Required action:
Below are the entries. Transcribe exactly the lines from the one with "questa pagina (48, 1278)" through the one with "#FinTech (165, 2519)", ends included, and leave out all others.

(Dataset entries)

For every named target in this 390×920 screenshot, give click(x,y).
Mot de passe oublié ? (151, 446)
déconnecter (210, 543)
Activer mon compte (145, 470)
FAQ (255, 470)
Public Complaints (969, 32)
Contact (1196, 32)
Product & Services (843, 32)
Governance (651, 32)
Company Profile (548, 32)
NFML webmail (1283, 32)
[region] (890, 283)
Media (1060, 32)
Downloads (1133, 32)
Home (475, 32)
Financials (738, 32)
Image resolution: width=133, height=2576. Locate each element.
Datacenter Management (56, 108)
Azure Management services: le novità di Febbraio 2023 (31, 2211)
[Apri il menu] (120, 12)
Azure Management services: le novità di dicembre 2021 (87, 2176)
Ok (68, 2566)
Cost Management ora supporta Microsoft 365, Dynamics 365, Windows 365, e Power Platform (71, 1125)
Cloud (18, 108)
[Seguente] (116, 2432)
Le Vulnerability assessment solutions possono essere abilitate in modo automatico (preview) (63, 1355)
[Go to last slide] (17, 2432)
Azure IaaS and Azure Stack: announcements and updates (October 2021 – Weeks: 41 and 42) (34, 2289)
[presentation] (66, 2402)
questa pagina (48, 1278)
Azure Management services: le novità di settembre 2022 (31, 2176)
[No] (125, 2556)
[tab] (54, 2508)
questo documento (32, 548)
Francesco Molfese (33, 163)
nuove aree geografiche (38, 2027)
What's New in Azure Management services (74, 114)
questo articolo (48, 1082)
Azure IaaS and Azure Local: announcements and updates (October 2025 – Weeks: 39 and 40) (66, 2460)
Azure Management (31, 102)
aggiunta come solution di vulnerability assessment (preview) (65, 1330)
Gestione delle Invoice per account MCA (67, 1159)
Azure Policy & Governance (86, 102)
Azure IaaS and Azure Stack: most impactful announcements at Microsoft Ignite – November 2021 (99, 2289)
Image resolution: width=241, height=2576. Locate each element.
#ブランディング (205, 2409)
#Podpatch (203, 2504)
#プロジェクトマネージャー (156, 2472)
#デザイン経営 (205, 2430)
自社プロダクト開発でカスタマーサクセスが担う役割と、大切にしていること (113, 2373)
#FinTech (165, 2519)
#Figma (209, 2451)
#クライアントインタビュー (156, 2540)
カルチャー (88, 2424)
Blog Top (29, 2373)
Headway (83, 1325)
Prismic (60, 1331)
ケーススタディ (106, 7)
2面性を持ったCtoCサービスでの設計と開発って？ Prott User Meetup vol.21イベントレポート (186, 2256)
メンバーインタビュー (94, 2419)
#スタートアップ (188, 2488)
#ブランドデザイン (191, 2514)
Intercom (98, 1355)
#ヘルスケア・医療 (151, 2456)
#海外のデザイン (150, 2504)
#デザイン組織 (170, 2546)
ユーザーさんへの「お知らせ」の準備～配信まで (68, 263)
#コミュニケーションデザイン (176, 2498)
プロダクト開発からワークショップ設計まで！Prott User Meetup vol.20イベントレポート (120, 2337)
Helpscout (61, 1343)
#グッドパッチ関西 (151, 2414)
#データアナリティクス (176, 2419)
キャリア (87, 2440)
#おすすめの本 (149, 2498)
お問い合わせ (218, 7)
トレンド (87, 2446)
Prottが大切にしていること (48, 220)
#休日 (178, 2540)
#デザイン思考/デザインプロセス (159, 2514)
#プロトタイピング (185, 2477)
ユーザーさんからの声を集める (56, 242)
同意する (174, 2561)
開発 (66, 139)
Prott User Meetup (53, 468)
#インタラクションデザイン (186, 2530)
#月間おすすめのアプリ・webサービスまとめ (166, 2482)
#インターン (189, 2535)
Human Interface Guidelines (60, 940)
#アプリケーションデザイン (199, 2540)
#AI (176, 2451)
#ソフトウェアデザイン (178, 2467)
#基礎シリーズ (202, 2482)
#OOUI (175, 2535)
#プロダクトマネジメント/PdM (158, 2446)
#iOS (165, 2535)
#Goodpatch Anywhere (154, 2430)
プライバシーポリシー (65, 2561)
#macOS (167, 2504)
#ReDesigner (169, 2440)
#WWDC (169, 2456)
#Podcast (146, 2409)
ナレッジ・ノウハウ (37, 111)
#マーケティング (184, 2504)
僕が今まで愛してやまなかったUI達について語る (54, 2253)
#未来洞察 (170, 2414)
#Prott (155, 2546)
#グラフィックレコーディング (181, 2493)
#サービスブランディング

Response to this task:
questa pagina (48, 1278)
Azure Management services: le novità di settembre 2022 (31, 2176)
[No] (125, 2556)
[tab] (54, 2508)
questo documento (32, 548)
Francesco Molfese (33, 163)
nuove aree geografiche (38, 2027)
What's New in Azure Management services (74, 114)
questo articolo (48, 1082)
Azure IaaS and Azure Local: announcements and updates (October 2025 – Weeks: 39 and 40) (66, 2460)
Azure Management (31, 102)
aggiunta come solution di vulnerability assessment (preview) (65, 1330)
Gestione delle Invoice per account MCA (67, 1159)
Azure Policy & Governance (86, 102)
Azure IaaS and Azure Stack: most impactful announcements at Microsoft Ignite – November 2021 (99, 2289)
Image resolution: width=241, height=2576. Locate each element.
#ブランディング (205, 2409)
#Podpatch (203, 2504)
#プロジェクトマネージャー (156, 2472)
#デザイン経営 (205, 2430)
自社プロダクト開発でカスタマーサクセスが担う役割と、大切にしていること (113, 2373)
#FinTech (165, 2519)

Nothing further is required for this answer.